Why it matters: The investment is the first for CRC, the health care-dedicated growth equity firm that managing partners Andrew Pardo and Chris Petrini launched in January.
Zoom in: Cardiology is the largest pocket of health care spend and the field is in desperate need of innovation. Through atria, CRC aims to reinvent specialists' role in care delivery through a JV partnership playbook.
- In contrast to the traditional physician practice management (PPM) model, wherein physicians are primarily cashing out, atria is hyper-focused on giving its partner physicians more autonomy — clinically and economically speaking.
- The first group atria is partnering with will roll more than 50% of their proceeds into the deal, Pardo says.
- Likeminded value-based care approaches in other specialities include General Atlantic-backed cancer care platform OneOncology and Bill Frist's nephrology platform Monogram Health.
Between the lines: Cardiologists are uniquely positioned to further value-based care, as they assume a primary care role for a very defined chronic patient cohort with many downstream costs.

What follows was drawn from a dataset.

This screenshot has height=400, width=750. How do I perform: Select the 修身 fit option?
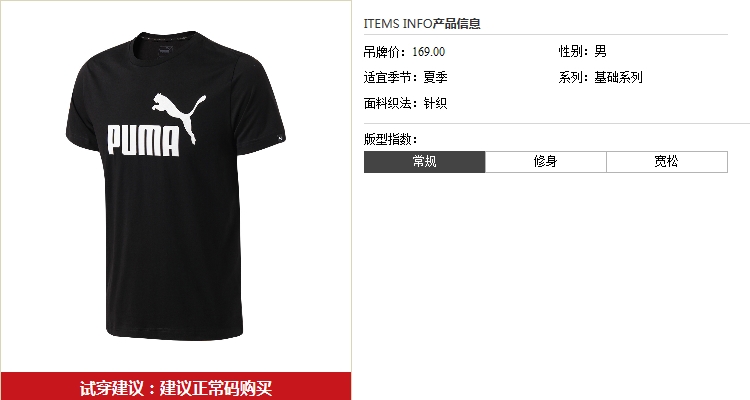pos(546,162)
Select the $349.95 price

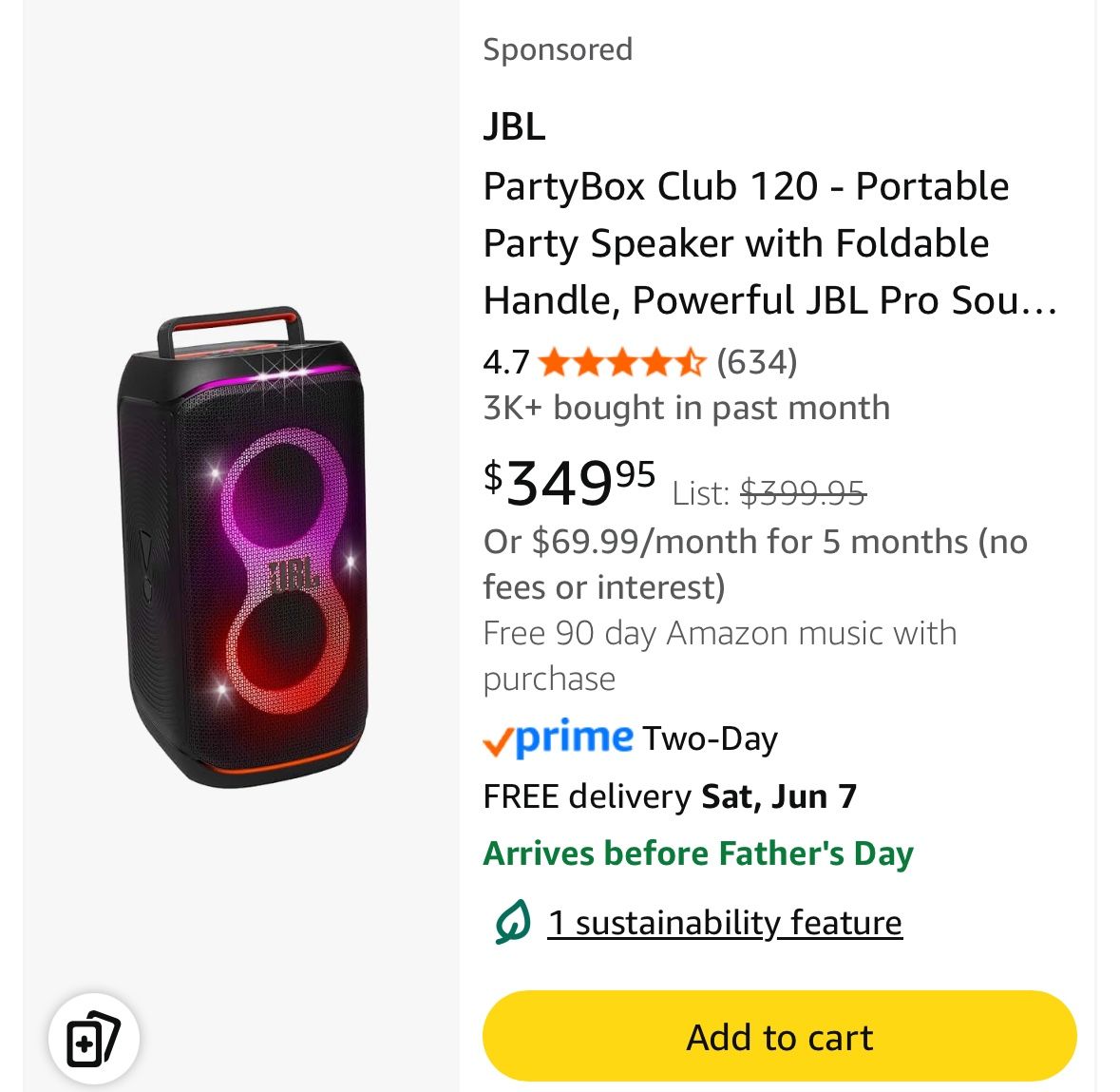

- "You can actually move the needle" by managing all of those conditions better, Pardo says.
- Hence, atria enables providers to work with payors and take more risk. "We're effectively putting physicians in the driver's seat," Petrini adds.
Yes, and: The new venture is thinking through how to weave in health tech to avoid unnecessary hospitalizations and deliver coordinated care.
- Heart care startups may have intriguing technology around this problem but are "fundamentally missing how do you loop that back into the delivery of care," Petrini says.
Behind the scenes: CRC since last year has met with 200 to 300 cardiologists, seeking out those that share a similar mindset around value.
- Pardo and Petrini, former investors of CD&R and WindRose Health Investors, respectively, are members of atria's board of directors, joined by a group of executives and doctors they are assembling.
- The duo are old friends, having previously co-led investments at CI Capital.
State of play: Sponsors are increasingly flocking to cardiac care, but mostly through a typical PPM lens:
- That includes Webster Equity's Cardiovascular Associates of America; Ares' Pima Heart and Vascular; Assured Healthcare's Cardiovascular Health Partners; and Varsity Healthcare's Partners First Cardiology.
- Deerfield Management-backed Novocardia also boasts a value-based care strategy.
- Meanwhile, Pivotal Healthcare Partners is prepping for a sale via Triple Tree.
Context: CRC aims to write checks in the $25-$50 million zip-code in companies with $5-$100 million of revenue. It targets four sub-segments: provider services and care delivery, payor services, pharma services and healthcare IT.
- Supported by a network of industry operators, CRC pursues both control and non-control investments via two strategies: partnership platform builds and founder growth equity transactions.
- "We have a big firm approach but are applying that to the lower middle market," Petrini says.
- CRC has significant LP capital committed to fund atria's future growth, and over the next 12 to 18 months will begin fundraising for a traditional fund.
❤️ One fun thing: Atria is the plural for atrium — one of two upper chambers in the heart.